Use .append() method.
Make sure put column elements in lists.
dict_new = {'Year' : [2022],
'Math' : [100],
'History' : [60],
'Science' : [90]}
df_new = pd.DataFrame(dict_new)
If a ValueError like below occurs, check if the element of each column is in list or not.
dict_new = {'Year' : 2022,
'Math' : 100,
'History' : 60,
'Science' : 90}
df_new = pd.DataFrame(dict_new)
ValueError: If using all scalar values, you must pass an index
If the elements are not contained in lists,
add index argument to the pd.DataFrame() method.
df_new = pd.DataFrame(dict_new, index = [0])

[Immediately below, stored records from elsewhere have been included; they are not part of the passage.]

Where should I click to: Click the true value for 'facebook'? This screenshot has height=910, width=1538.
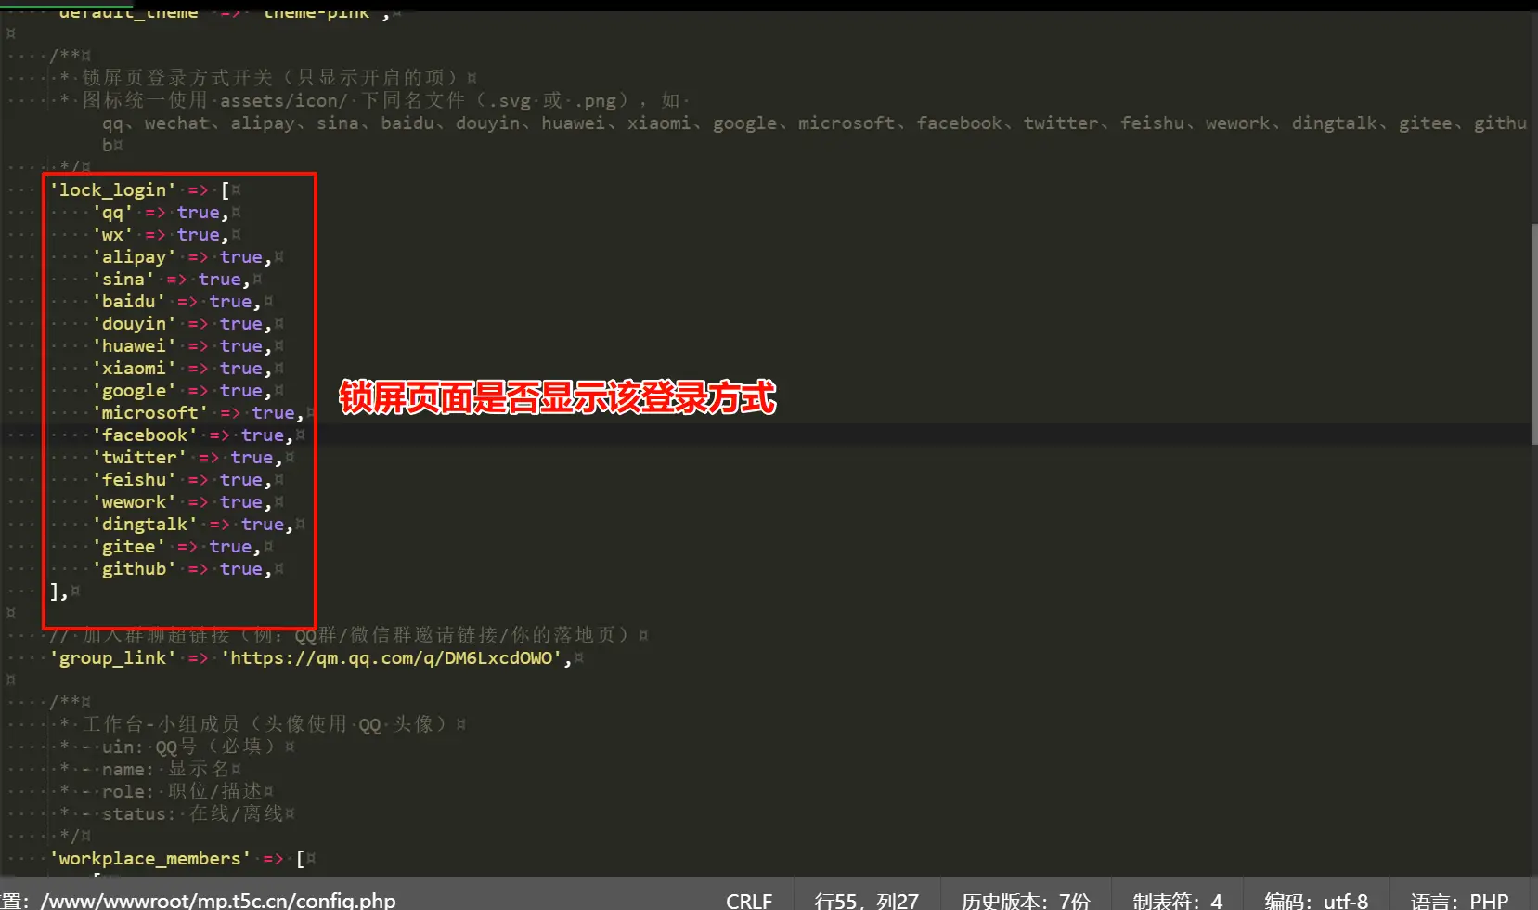coord(262,436)
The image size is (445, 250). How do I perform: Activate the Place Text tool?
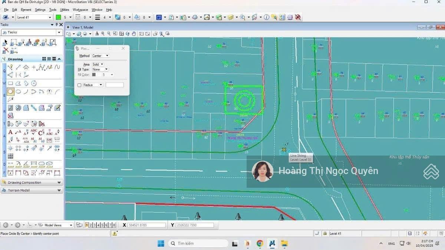pos(10,132)
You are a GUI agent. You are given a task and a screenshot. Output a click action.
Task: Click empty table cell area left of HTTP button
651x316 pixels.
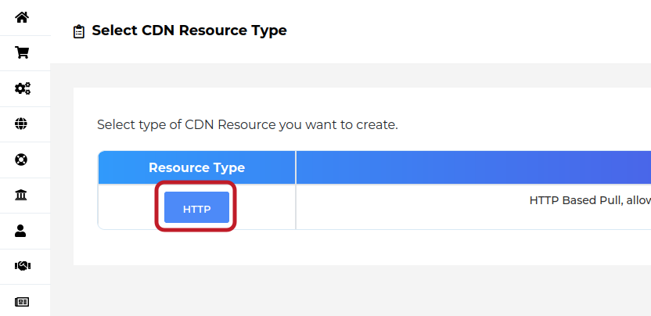pos(127,206)
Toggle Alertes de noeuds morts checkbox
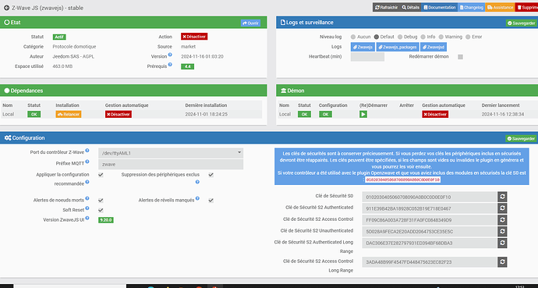The width and height of the screenshot is (538, 288). point(101,200)
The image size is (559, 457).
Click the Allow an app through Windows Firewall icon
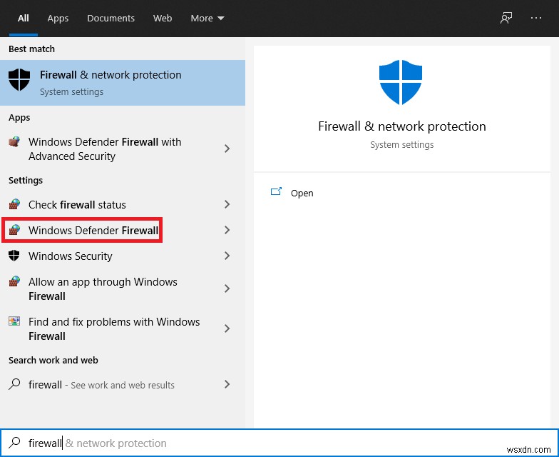tap(14, 282)
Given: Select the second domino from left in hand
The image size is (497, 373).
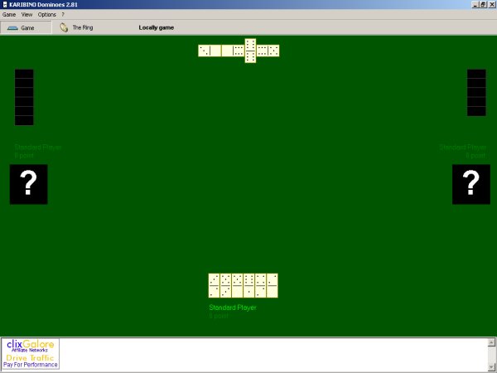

2. Append the New DataFrame to the Old DataFrame.
To append the new DataFrame to old DataFrame, use .append() method.
df_scores.append(df_new)
It will make the result below.
The problem is that the index numbers do not look clean.
0 -> 1 -> 2 -> 0
The last zero(0) should be changed to 3.
Add ignore_index argument in the .append() method.
df_scores.append(df_new, ignore_index = True)
The argument ignores what the index of the new DataFrame was.
It incorporates the new DataFrame into the order of the old DataFrame.
Otherwise, you can use .reset_index() method afterwards,
instead of ignore_index argument.
df_scores.append(df_new).reset_index()